Так медлительно, с длинными промежутками постукивали они, как тогда в спальне.
— Она идет за мной. Она меня доведет.
Он спросил:
— Правильно я иду?
— Да, — ответил тихий голос.
— Позвольте и мне идти с вами, — сказал кто-то рядом, — не особенная честь со мной знаться, как говорят, я могу, к сожалению, выходить только ночью, потому что днем меня побивают камнями, но не гоните меня, прошу вас. Во-первых, хотите верьте, хотите нет, но в это мгновенье я всей душой с вами, а во-вторых, без меня не может обойтись ни одно событие.
— Кто такой? — спросил мастер.
— Я дурнушка, которая сочинила хвалебную песнь про Гуна.
— А. Ну все равно, идите.
— Если через парк, — сказала дурнушка смиренно, — то вдвое короче.

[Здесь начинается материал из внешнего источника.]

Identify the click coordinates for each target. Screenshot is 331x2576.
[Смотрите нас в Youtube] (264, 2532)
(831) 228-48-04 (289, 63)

— А. Вспоминаю. Пошли через парк.
И они вступили под своды парка, где недавно происходил тот веселый праздник.
Как в глубокую воду, погрузились они в черноту аллеи.
— Это что? — спросил мастер.
Оттуда и отсюда поднимались вздохи, хрипы, всхлипы, стоны.

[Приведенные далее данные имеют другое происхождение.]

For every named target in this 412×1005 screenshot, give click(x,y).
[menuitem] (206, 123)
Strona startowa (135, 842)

— Это те, — отвечала дурнушка, — которым некуда деваться во времени, идущем назад. Вы не видите, вон они спят на скамейках и вон на земле.
Раздался громкий, властный крик.
— А это, — сказала дурнушка, — бездомный грудной ребенок. Он не знает, что он бездомный, и он требует у своей бездомной матери молока и тепла. Надо поспешить, а то скоро рассвет, вас увидят и не пустят.

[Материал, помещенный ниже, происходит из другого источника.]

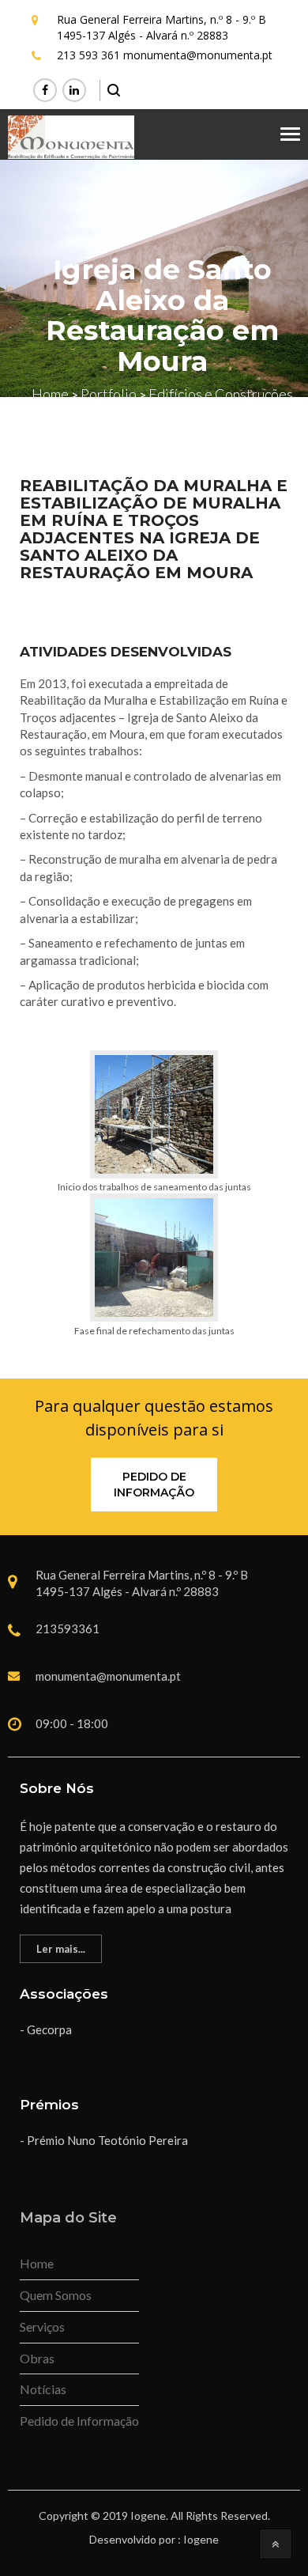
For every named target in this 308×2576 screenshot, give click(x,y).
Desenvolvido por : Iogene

— Я иду! — сказал мастер и заторопился из последних сил. — Иду, иду!
Спеши, спеши, мастер!
Спеши, пока можешь передвигаться!
Пока не иссякло дыхание до последней капли.
Пока сокращаются мышцы кой-как.
Пока чувствуешь в себе жизнь, неведомо как задержавшуюся.
Пока спят рыжие пиджаки. Спеши, мастер!
Ну же!
— Побежали! — сказала дурнушка и взяла его за руку.
И, о чудо, он побежал. Быстро-быстро.
Скорей!
Смотри, вычертилось вверху сплетение черных веток. Светает.
Еще скорей! Еще!
Да что это — бежит, а аллее конца нет.
Бежит — и все будто на месте.
Он на месте, а небо все светлей.
— Нажми давай! — кричат сзади.
Оглянулся — за ним целый людской поток!
— А это кто же? — кричит он на бегу.
— Те, кто переболел безумием! И выздоровел! Они больше не будут! У них выработался иммунитет!
И все бегут, как он. Вскидывают коленки, кулаки у груди, рычагами ходят локти. И все, как он, почти не двигаются с места.
— Где же выход? — кричит мастер. — Далеко еще?
— Близко! Близко! — кричат в ответ. — Работай!
Задыхается мастер, пот градом. А выхода не видать.
И все на месте! Все на месте!
— Жми! Жми!
Фу-ты господи, вон он, выход, наконец.
Вон он, вон он.
Еще немножко. Немножко. Совсем немножко.
Чуть еще — и мы до него домчимся, до выхода.
А солнце тем временем всходило
— Жми-жми-жми-жми! — не переставая кричали мастеру в спину, и он достиг-таки ворот и вырвался из парка.
Солнце всходило. Веера его лучей возносились из-за крыш. И вот чистым пламенем брызнул и вознесся его слепящий лик.
— Поздно! — сказал мастер и остановился.
— Поздно! — выдохнули те за ним.
— Сейчас встанут рыжие пиджаки.
— Сейчас нас разгонят.
— Извиняюсь, я пошла, — сказала дурнушка, — а то меня побьют камнями. — Она исчезла.
— Поздно, — при последнем издыхании повторил мастер.